Untapped Potential: Behavior Change Approaches To Address Gender Norms
Integrating social and behavior change communication in women’s economic empowerment programming
By Nisha Singh, April 2018
Nisha Singh is the lead for the Social Norms Working Group for the Women’s Financial Inclusion Community of Practice at CGAP. Her work focuses on increasing economic opportunities for women through innovations in programming, and use of technology.
Women making bamboo stools, India. Photo credit: Santanu Das, 2017 CGAP Photo Contest.
Gender norms influence and shape all people’s lives. Resulting inequalities among women and men affect their access to economic, political, health, and other resources. In recent years, we have come to recognize how gendered norms around mobility, phone ownership, unpaid care responsibilities, and decision-making play an important role in limiting women’s financial inclusion. As this awareness grows, new products, channels and tools are being created to address these gender norms.
Technology, especially mobile phones are increasingly seen as a way to address mobility and privacy issues by making digital finance products available to women. However, given that 1.7 billion women do not own mobile phones, the reach of technology is limited. Similarly, when working with female smallholder farmers, subsidizing input purchases might not be sufficient if she doesn’t have the decision-making power to choose the inputs. When households make decisions about investments, the purchase of a television set or radio may be prioritized over time-saving devices such as a cooking stove or water storage, because the opportunity cost of women’s time is almost zero. In order to achieve lasting economic empowerment results for women and girls, there is a need to change the way they are perceived and sanctioned by all levels of the society including individuals, family and community.

» TASKS AND EXERCISES
A) From the article on gender norms, copy the text between "Untapped Potential: Behavior" and "CGAP Photo Contest.", inclusive.
B) Answer these from the article on gender norms:
(i) Which working group does Nisha Singh lead?
(ii) How many women do not own mobile phones?
(iii) Which purchases may households prioritize over time-saving devices?
C) According to the article on gender norms, why may households choose a television set or radio over a cooking stove or water storage? Answer in one to three sentences.
The rows that follow play no part in these tasks.

» PROVIDED INFORMATION
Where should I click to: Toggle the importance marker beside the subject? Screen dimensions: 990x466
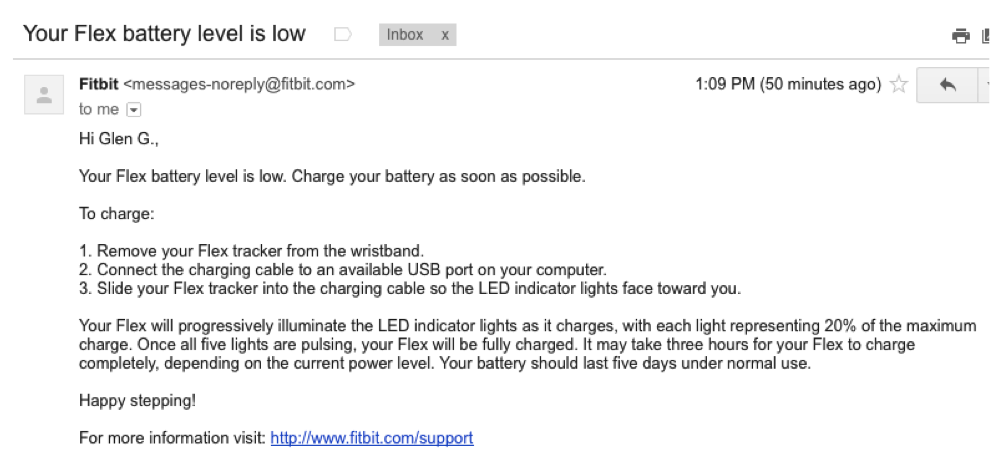click(x=342, y=34)
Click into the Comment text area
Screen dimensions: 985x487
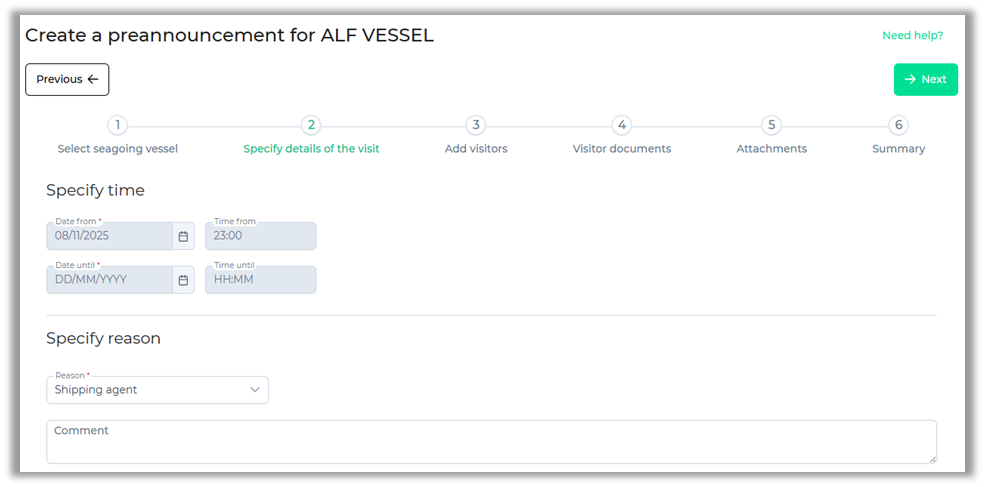(490, 442)
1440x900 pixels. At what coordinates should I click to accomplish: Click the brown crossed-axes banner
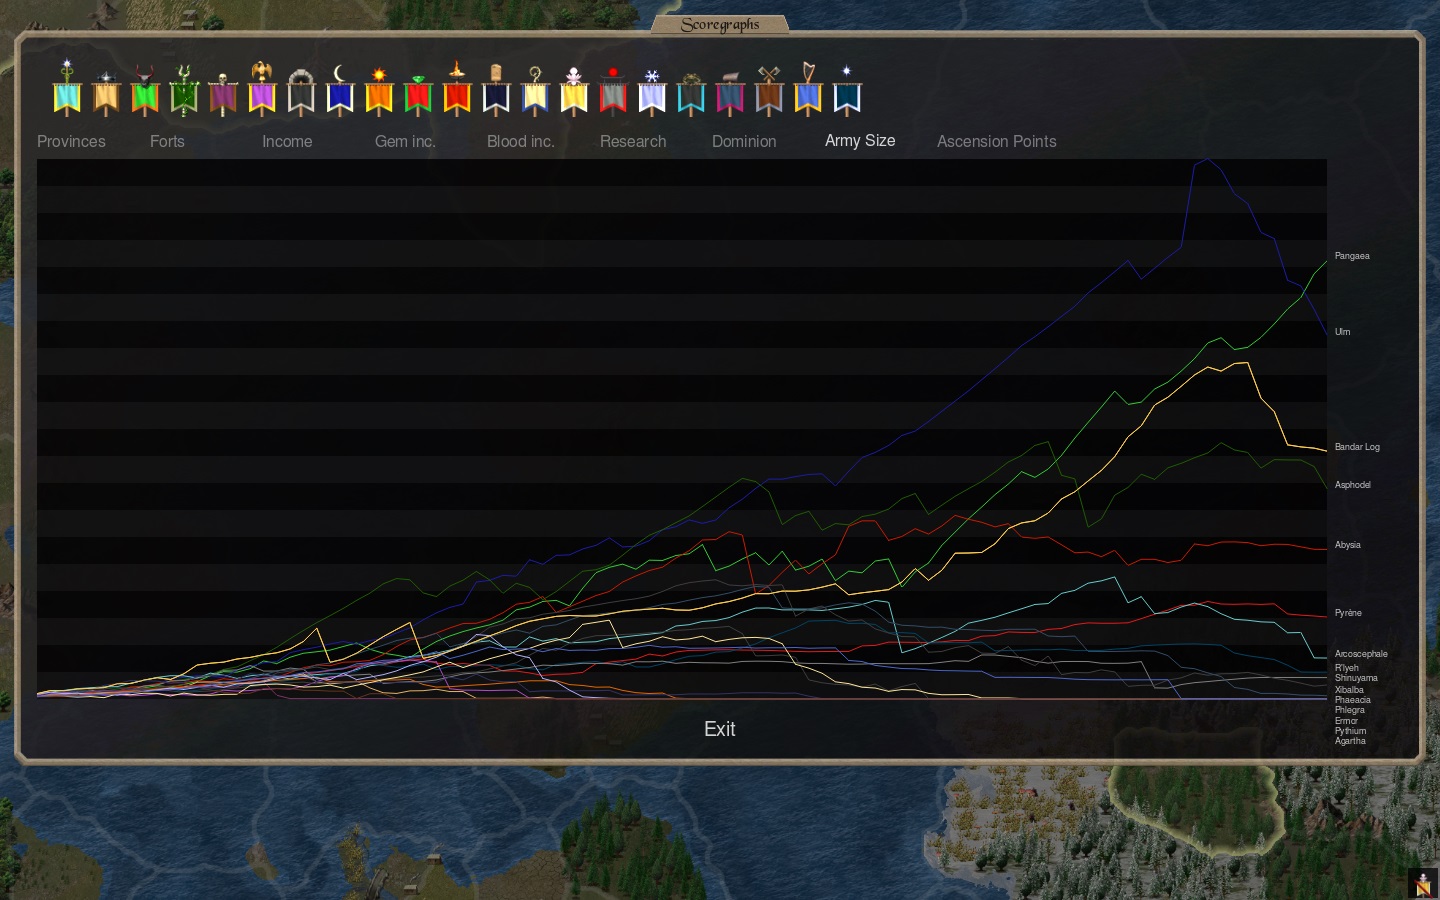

» EXERCISE RESULTS
A)
Untapped Potential: Behavior Change Approaches To Address Gender Norms
Integrating social and behavior change communication in women’s economic empowerment programming
By Nisha Singh, April 2018
Nisha Singh is the lead for the Social Norms Working Group for the Women’s Financial Inclusion Community of Practice at CGAP. Her work focuses on increasing economic opportunities for women through innovations in programming, and use of technology.
Women making bamboo stools, India. Photo credit: Santanu Das, 2017 CGAP Photo Contest.

B)
(i) The Social Norms Working Group for the Women's Financial Inclusion Community of Practice at CGAP
(ii) 1.7 billion
(iii) A television set or radio

C) The opportunity cost of women's time is almost zero. Because of this, devices that would save women's time are given lower priority in household investment decisions.